* [Short exercise 1]
Copy the entries word for word, starting with the line that contains "1568x765 pixels." and going on through the line that contains "Action: [x=20, y=143]", including both of those lines.
* [Short exercise 2]
Continue the passage on the Sensex's January returns and foreign inflows from its last sentence.

─── Source passage ───

The best January return on the 30-pack index came in 2012, when the BSE barometer rallied 11.25 per cent, thanks to a strong Rs 10,358 crore foreign inflows.

The worst fall in January 2008 too was led by foreign investors, who sold Rs 13,035 crore worth of equities, leading to a 13 per cent drop in the Sensex. The index has generally given negative returns when foreign inflows have either been moderate or negative.

Looming third quarter earnings are only adding to the uncertainty. Experts do not expect any substantial recovery in the growth trajectory for the economy anytime soon.

“It is difficult to say anything about the third quarter of FY16. Earnings are not going to change significantly in the near term. But we should start looking at the longer-term picture and we expect select sectoral stories to play out somewhere mid-next year, that is FY17,” said Vikas V Gupta, Executive Vice-President, Arthveda Fund Management.

─── Provided data ───

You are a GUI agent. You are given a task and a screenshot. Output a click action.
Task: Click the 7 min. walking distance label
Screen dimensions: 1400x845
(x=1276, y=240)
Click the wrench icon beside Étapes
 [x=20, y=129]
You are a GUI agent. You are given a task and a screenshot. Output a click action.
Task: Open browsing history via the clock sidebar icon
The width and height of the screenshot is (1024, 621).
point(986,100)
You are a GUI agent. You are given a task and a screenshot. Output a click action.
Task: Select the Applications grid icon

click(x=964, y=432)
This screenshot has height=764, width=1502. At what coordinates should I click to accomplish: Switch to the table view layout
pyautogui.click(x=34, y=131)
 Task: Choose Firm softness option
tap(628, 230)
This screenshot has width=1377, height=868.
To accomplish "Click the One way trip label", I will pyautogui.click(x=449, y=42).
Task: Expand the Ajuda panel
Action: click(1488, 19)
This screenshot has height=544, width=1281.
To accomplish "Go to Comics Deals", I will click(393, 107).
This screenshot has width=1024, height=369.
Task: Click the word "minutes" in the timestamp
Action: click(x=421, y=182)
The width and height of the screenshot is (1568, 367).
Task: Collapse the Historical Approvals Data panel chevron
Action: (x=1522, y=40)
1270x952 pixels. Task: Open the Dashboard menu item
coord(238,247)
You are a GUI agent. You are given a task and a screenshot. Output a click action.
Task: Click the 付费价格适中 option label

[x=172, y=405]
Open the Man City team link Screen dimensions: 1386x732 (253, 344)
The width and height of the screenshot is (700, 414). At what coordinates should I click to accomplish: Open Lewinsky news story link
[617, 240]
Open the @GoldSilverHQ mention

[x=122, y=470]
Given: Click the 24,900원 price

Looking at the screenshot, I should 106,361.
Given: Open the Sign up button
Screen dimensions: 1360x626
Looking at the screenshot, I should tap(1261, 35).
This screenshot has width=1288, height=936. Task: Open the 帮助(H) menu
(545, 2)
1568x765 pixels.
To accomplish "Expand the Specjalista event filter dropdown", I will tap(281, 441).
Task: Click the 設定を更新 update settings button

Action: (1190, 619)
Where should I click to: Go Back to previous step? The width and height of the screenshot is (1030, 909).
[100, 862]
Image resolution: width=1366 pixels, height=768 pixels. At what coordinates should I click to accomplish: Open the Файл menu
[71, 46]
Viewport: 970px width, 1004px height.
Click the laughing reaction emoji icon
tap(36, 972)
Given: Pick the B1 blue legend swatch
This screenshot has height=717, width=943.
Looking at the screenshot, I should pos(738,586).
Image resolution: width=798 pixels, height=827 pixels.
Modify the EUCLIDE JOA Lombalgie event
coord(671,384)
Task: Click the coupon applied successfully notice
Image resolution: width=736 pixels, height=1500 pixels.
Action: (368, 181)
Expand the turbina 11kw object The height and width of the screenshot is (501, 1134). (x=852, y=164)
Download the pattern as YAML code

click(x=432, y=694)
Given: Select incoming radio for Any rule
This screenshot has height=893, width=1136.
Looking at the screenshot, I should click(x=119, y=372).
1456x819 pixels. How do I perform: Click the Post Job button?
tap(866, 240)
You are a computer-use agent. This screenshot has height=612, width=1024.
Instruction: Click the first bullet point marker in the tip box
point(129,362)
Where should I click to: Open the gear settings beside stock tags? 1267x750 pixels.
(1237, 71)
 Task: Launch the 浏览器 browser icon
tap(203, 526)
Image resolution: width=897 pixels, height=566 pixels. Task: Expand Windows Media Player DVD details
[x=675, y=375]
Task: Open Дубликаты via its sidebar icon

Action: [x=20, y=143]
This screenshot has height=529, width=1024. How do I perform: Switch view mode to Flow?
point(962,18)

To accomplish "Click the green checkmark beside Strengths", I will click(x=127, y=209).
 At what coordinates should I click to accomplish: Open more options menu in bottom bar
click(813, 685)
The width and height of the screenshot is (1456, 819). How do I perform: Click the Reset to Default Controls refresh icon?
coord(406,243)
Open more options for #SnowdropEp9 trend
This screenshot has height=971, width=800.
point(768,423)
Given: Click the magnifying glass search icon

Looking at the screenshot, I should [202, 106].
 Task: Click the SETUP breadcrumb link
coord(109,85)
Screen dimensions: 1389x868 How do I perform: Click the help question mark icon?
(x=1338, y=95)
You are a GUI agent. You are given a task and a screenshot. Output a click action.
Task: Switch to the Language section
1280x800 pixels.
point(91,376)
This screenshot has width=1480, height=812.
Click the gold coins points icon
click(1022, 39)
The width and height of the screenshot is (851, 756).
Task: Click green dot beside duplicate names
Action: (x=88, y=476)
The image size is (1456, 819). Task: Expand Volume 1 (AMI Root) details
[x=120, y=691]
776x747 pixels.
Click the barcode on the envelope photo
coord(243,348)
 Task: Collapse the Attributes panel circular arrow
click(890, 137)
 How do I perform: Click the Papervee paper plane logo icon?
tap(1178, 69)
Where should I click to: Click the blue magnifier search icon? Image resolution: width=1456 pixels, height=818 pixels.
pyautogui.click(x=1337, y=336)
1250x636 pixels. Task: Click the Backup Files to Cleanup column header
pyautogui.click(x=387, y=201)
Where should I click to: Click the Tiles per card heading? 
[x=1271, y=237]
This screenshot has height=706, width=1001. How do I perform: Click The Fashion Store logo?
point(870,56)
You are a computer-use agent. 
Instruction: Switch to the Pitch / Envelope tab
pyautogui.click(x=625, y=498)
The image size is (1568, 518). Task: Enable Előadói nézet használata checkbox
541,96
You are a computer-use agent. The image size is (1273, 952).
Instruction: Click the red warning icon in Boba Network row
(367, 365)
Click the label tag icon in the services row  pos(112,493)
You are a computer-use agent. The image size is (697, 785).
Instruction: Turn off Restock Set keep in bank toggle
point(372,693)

───

* [Exercise response 1]
1568x765 pixels.
To accomplish "Expand the Specjalista event filter dropdown", I will tap(281, 441).
Task: Click the 設定を更新 update settings button

Action: (1190, 619)
Where should I click to: Go Back to previous step? The width and height of the screenshot is (1030, 909).
[100, 862]
Image resolution: width=1366 pixels, height=768 pixels. At what coordinates should I click to accomplish: Open the Файл menu
[71, 46]
Viewport: 970px width, 1004px height.
Click the laughing reaction emoji icon
tap(36, 972)
Given: Pick the B1 blue legend swatch
This screenshot has height=717, width=943.
Looking at the screenshot, I should pos(738,586).
Image resolution: width=798 pixels, height=827 pixels.
Modify the EUCLIDE JOA Lombalgie event
coord(671,384)
Task: Click the coupon applied successfully notice
Image resolution: width=736 pixels, height=1500 pixels.
Action: (368, 181)
Expand the turbina 11kw object The height and width of the screenshot is (501, 1134). (x=852, y=164)
Download the pattern as YAML code

click(x=432, y=694)
Given: Select incoming radio for Any rule
This screenshot has height=893, width=1136.
Looking at the screenshot, I should click(x=119, y=372).
1456x819 pixels. How do I perform: Click the Post Job button?
tap(866, 240)
You are a computer-use agent. This screenshot has height=612, width=1024.
Instruction: Click the first bullet point marker in the tip box
point(129,362)
Where should I click to: Open the gear settings beside stock tags? 1267x750 pixels.
(1237, 71)
 Task: Launch the 浏览器 browser icon
tap(203, 526)
Image resolution: width=897 pixels, height=566 pixels. Task: Expand Windows Media Player DVD details
[x=675, y=375]
Task: Open Дубликаты via its sidebar icon

Action: [x=20, y=143]

* [Exercise response 2]
Anup Bagchi, MD & CEO, ICICI Securities, said the earnings momentum does not look great. “Oil companies have high earnings weightage despite low free-float marketcap weightage. They do not look that promising. Banks have their own set of challenges. Fortunately, private banks which have higher weightages do not have that much of a challenge. But they still face challenges. IT firms will also struggle to improve earnings. That is why I do not think the index is going to take off the previous highs easily,” Bagchi said in an interview to ET Now when asked about his outlook for equities in 2016.

Some experts say expectations from the forthcoming Budget would start building in the market, which may help the benchmarks get a strong start to 2016.

“January should start on a good note, largely because the market would like to discount expectations from the budget and the rail budget. Some sort of pre-budget and pre-rail budget rally definitely looks possible in January. But after these events pan out, the behaviour of global markets, FII inflow patterns and the government’s reform moves would decide the overall market trend,” said Avinnash Gorakssakar of Precision Investment.

The BSE Sensex ended Day 1 of 2016 43 points, or 0.17 per cent, higher at 26,160.90.